> I’d be curious to see how hardware stacks up against events/second end2end as well.
That heavily depends on which part of the stack you are looking at. (Event ingestion, processing, load balancers, databases etc.). There is a lot less hardware there than one would imagine ;)
All event processing (currently) takes place on three 32 core Xeon machines. But it has seen much worse days when we had many more before we optimized critical paths. Likewise what we have now is pretty chill, but we need to also consider the case where a worker drops entirely from the pool so these are over-provisioned for the amount of work they each take.
The data layer is probably more interesting from a scaling point of view in general since it's harder to scale, but it's also not exactly a point we're particularly happy with. There is already a comment from david (zeeg) on this post going into our plans there.
96 core to process 10K complex event/s sounds quite impressive given the kind of analysis you seem to have to do. Did sentry used to have all the stack trace, local variable data originally or that kind of extensive processing a more recent development? I am more used to Java where the basic stack trace is provided by the VM and I assume processing those are much simpler than some of the user kind of events?
> All event processing (currently) takes place on three 32 core Xeon machines. But it has seen much worse days when we had many more before we optimized critical paths.
Finally I could understand what kind of efficiency you guys have. Not bad at all I’d say though not exactly “high load miracle” the article title would imply.

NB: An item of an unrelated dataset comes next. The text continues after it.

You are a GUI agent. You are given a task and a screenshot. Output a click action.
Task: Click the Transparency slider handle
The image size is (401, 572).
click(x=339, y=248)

I'm not sure what the article how the article implies a "high load miracle". But we are quite proud about the efficiency gains and some of our solutions for the problems we encounter I think.
In fact that would be the single most interesting point.
At least a ballpark of say around 20 machines with recent Xeons with ~ X gb ram to process say those 8k/sec.
P.S. In fact calculation were fairly lax and it should closer to 10k/s.